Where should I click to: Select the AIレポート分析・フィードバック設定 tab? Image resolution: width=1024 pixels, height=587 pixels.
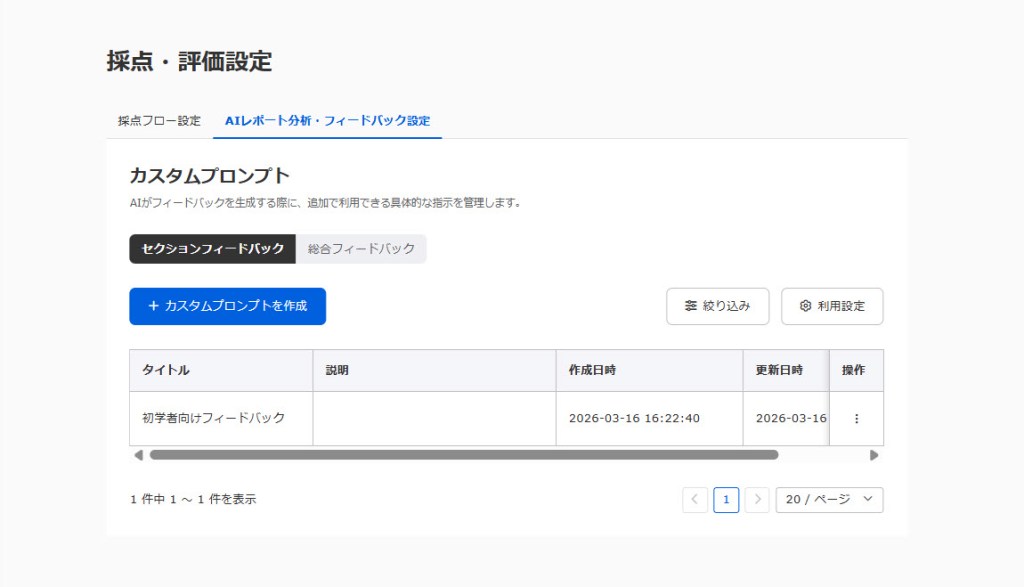click(x=327, y=121)
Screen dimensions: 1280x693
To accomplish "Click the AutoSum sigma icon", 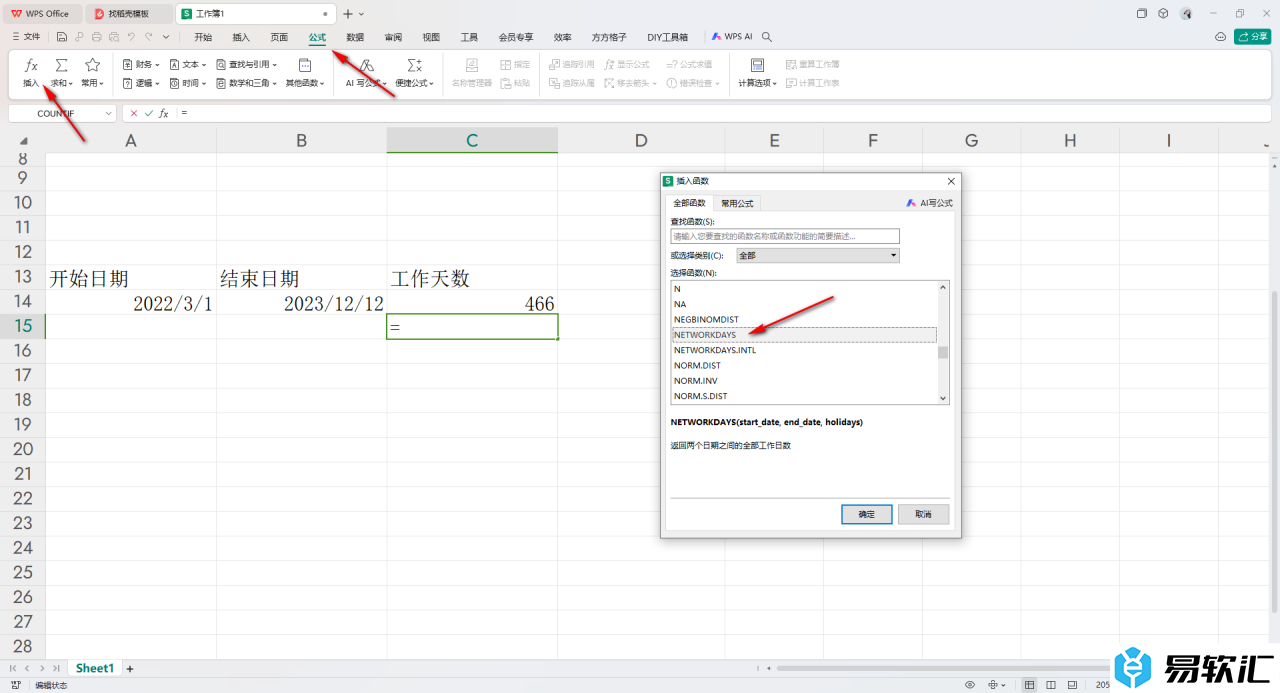I will tap(62, 66).
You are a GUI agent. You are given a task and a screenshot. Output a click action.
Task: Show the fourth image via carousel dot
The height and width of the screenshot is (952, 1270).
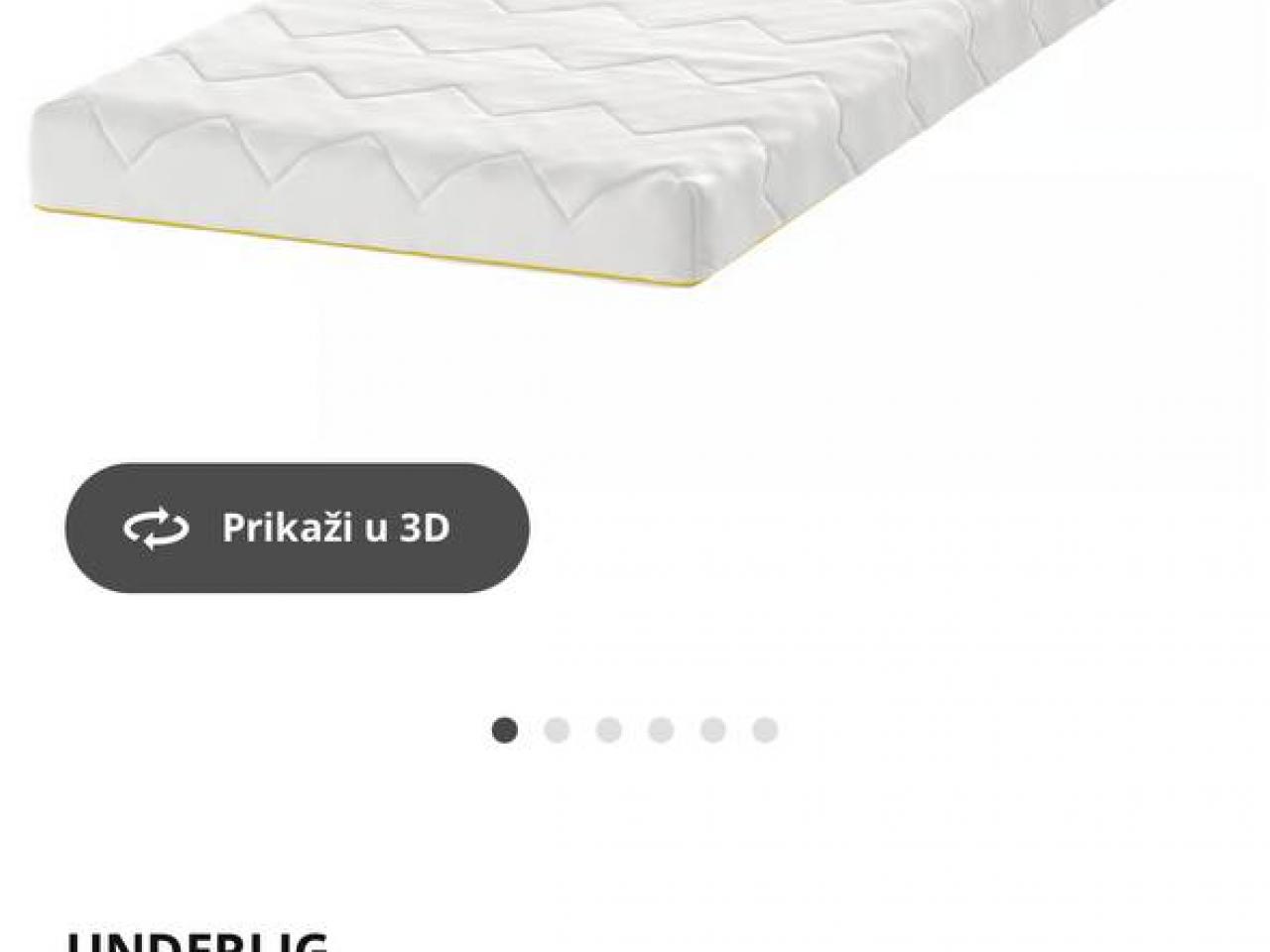pos(661,731)
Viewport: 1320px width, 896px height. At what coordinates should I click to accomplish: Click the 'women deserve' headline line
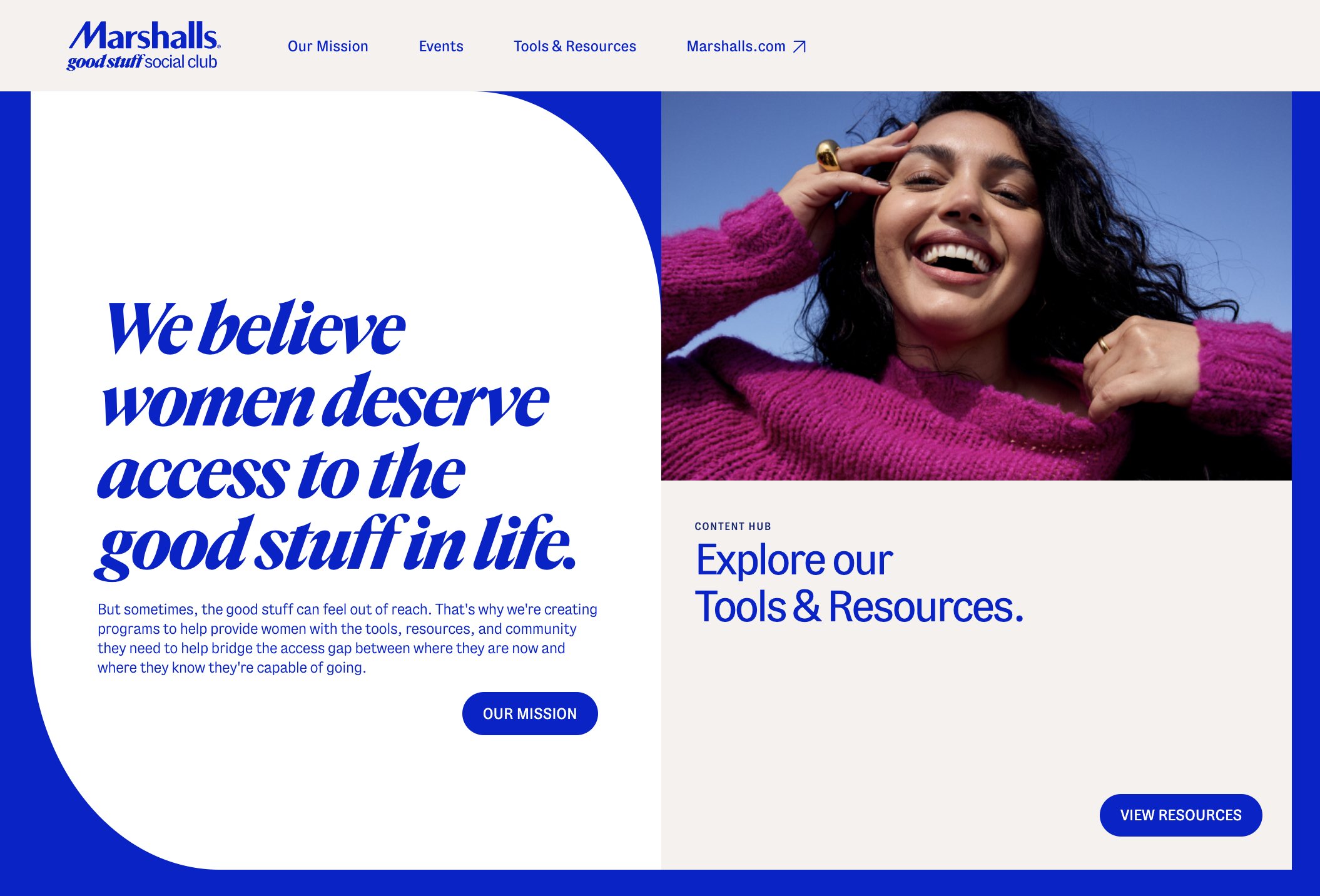325,400
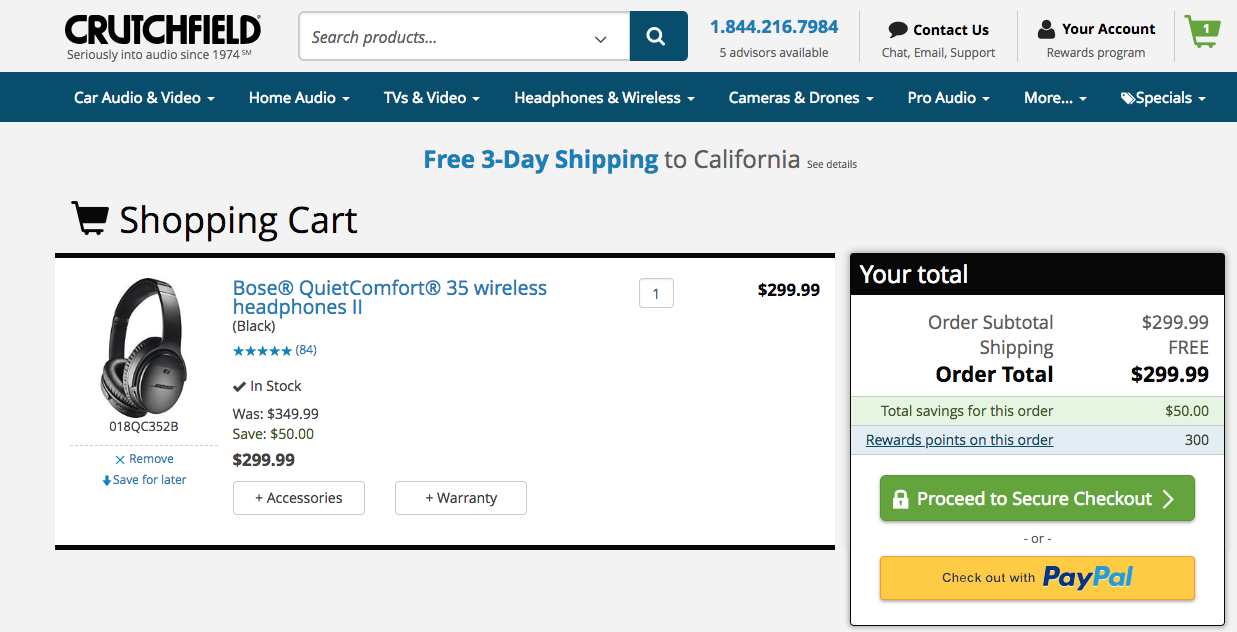Check out with PayPal
1237x632 pixels.
(1037, 578)
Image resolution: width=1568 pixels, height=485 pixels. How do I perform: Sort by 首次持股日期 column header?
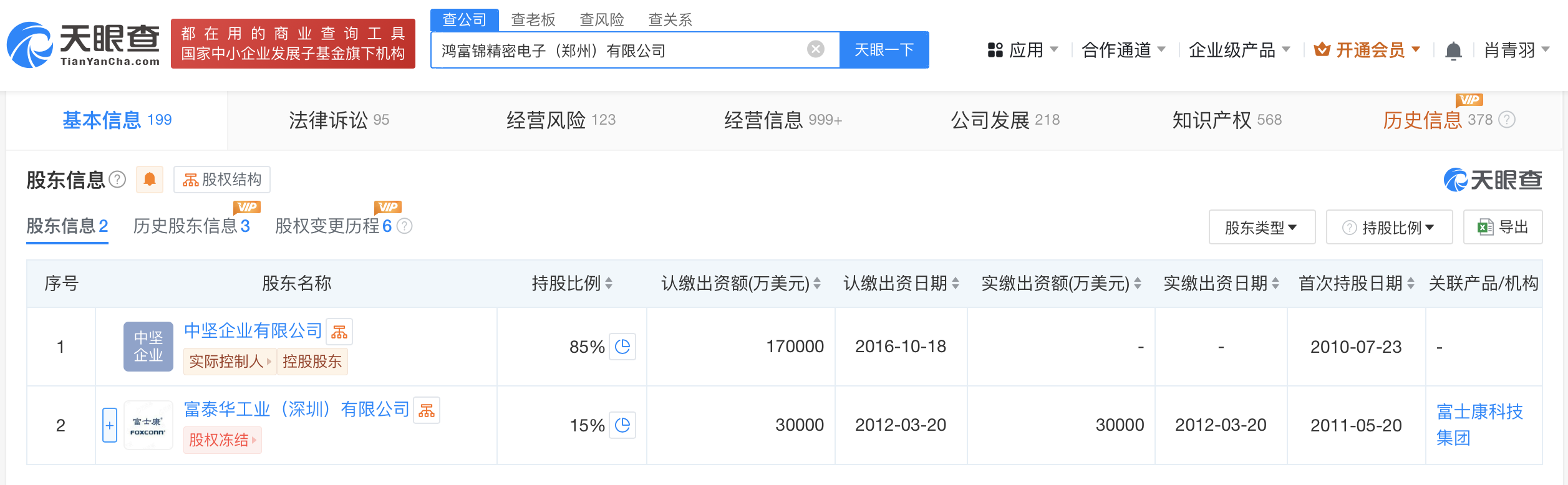pyautogui.click(x=1410, y=284)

•••

## WHAT THIS TASK INVOLVES
Once the line containing "The height and" is found, write it out exactly along with every line after it through the end of the listing, excluding pictures.

## OUTPUT OF THE EXERCISE
The height and width of the screenshot is (952, 1270).
pos(661,731)
Viewport: 1320px width, 896px height. At what coordinates should I click to accomplish: Click the 'women deserve' headline line
325,400
Check out with PayPal
1237x632 pixels.
(1037, 578)
Image resolution: width=1568 pixels, height=485 pixels. How do I perform: Sort by 首次持股日期 column header?
pyautogui.click(x=1410, y=284)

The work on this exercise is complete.